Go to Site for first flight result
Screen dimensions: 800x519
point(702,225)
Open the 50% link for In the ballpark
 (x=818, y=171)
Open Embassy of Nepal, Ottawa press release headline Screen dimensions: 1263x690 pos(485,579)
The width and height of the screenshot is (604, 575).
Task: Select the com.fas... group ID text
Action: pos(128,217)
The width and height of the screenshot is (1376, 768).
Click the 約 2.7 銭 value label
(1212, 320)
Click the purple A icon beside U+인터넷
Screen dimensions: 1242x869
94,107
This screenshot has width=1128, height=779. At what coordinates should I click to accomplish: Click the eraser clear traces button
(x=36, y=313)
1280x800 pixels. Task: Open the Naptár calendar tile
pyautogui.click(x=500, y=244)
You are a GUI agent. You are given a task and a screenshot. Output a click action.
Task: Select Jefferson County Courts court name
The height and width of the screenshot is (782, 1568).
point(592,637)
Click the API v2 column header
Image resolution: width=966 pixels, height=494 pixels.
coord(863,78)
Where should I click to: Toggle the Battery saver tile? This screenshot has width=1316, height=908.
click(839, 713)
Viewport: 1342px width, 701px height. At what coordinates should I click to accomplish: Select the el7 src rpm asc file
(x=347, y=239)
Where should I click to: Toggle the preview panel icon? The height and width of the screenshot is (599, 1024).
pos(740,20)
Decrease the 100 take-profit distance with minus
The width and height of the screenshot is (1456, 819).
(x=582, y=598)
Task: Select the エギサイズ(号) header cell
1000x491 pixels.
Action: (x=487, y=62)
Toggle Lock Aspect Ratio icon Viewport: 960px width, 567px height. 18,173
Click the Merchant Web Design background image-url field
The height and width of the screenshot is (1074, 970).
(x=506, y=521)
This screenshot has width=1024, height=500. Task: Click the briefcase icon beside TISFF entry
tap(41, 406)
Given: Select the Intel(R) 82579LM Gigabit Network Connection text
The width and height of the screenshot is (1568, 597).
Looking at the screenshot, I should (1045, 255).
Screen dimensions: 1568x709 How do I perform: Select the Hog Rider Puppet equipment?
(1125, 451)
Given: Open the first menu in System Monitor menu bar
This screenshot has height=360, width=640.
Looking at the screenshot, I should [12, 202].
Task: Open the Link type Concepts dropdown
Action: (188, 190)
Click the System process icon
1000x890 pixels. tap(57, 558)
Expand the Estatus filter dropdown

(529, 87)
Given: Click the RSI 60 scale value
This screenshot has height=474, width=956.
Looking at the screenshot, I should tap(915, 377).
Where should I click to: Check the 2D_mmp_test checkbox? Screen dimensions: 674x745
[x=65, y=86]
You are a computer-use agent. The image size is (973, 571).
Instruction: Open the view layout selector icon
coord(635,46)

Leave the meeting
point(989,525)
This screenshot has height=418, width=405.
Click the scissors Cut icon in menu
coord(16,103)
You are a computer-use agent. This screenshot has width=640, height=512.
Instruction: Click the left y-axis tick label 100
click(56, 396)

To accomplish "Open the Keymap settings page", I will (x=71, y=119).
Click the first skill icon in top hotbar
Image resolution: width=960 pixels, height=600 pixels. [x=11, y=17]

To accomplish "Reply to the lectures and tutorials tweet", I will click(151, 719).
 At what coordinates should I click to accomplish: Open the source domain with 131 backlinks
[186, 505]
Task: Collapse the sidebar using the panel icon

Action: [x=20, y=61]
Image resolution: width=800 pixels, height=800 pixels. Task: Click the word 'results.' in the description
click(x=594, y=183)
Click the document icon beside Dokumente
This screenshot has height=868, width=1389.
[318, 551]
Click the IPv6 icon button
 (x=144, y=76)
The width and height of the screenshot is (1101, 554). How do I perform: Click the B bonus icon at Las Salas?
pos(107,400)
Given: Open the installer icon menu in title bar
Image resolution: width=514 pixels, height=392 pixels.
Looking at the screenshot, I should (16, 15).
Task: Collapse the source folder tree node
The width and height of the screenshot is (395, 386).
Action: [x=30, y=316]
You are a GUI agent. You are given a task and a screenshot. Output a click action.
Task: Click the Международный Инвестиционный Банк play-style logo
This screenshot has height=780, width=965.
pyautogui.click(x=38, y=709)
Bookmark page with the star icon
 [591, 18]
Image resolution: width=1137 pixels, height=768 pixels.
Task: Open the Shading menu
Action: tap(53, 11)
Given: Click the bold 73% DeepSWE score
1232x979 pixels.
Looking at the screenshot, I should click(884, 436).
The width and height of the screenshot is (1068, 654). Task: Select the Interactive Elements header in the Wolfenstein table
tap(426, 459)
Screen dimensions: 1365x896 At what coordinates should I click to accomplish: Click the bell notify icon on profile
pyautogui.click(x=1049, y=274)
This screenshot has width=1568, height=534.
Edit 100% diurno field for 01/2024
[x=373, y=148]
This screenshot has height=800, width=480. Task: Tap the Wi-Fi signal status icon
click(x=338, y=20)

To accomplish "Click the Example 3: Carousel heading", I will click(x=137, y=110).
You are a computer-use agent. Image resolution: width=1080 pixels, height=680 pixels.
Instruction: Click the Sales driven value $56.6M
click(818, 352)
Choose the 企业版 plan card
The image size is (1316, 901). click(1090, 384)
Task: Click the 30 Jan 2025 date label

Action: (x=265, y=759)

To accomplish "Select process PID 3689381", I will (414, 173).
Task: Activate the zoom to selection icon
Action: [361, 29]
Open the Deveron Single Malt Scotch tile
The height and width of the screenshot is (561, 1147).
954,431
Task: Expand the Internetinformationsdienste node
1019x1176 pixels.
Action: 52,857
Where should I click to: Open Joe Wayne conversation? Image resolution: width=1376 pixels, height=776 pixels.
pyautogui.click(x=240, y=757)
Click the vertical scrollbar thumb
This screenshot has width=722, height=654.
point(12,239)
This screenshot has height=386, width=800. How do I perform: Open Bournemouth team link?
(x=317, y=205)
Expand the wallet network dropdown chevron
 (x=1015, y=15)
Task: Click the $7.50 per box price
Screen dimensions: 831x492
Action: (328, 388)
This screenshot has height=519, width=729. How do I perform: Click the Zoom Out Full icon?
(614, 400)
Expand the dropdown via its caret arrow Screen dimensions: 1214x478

#####

* What the exercise asks:
Taking the records above as input, show every line in which the word "agent" is present.

* Task solution:
You are a GUI agent. You are given a task and a screenshot. Output a click action.
You are a computer-use agent. The image size is (973, 571).
You are a computer-use agent. This screenshot has width=640, height=512.
You are a GUI agent. You are given a task and a screenshot. Output a click action.
You are a computer-use agent. Image resolution: width=1080 pixels, height=680 pixels.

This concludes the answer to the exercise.